EXERCISE OBJECTIVE:
The data should be transcribed in its entirety, word for word.

[Collected data]
* * * * * * * * *

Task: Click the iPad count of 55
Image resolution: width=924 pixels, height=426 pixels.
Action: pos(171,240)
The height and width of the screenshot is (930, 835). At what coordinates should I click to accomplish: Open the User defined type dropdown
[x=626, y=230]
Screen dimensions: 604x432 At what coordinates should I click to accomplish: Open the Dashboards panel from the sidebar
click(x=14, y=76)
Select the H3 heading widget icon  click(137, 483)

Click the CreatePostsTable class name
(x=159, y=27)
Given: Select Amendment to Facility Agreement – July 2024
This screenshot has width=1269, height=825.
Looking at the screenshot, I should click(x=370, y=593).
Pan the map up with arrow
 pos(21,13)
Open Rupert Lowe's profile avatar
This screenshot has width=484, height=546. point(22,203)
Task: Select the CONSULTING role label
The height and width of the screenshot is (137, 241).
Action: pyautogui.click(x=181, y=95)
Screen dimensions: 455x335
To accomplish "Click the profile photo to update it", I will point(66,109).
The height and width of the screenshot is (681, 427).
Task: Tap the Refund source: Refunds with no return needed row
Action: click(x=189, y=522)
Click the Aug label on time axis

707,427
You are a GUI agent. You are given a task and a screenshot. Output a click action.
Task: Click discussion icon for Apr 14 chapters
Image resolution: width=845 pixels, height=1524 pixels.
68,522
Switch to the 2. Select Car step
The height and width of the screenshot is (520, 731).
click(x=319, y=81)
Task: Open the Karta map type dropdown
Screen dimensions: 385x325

* * * * * * * * *

RESULT OF THE TASK:
Task: Click the iPad count of 55
Image resolution: width=924 pixels, height=426 pixels.
Action: pos(171,240)
The height and width of the screenshot is (930, 835). At what coordinates should I click to accomplish: Open the User defined type dropdown
[x=626, y=230]
Screen dimensions: 604x432 At what coordinates should I click to accomplish: Open the Dashboards panel from the sidebar
click(x=14, y=76)
Select the H3 heading widget icon  click(137, 483)

Click the CreatePostsTable class name
(x=159, y=27)
Given: Select Amendment to Facility Agreement – July 2024
This screenshot has width=1269, height=825.
Looking at the screenshot, I should click(x=370, y=593).
Pan the map up with arrow
 pos(21,13)
Open Rupert Lowe's profile avatar
This screenshot has width=484, height=546. point(22,203)
Task: Select the CONSULTING role label
The height and width of the screenshot is (137, 241).
Action: pyautogui.click(x=181, y=95)
Screen dimensions: 455x335
To accomplish "Click the profile photo to update it", I will point(66,109).
The height and width of the screenshot is (681, 427).
Task: Tap the Refund source: Refunds with no return needed row
Action: click(x=189, y=522)
Click the Aug label on time axis

707,427
You are a GUI agent. You are given a task and a screenshot. Output a click action.
Task: Click discussion icon for Apr 14 chapters
Image resolution: width=845 pixels, height=1524 pixels.
68,522
Switch to the 2. Select Car step
The height and width of the screenshot is (520, 731).
click(x=319, y=81)
Task: Open the Karta map type dropdown
Screen dimensions: 385x325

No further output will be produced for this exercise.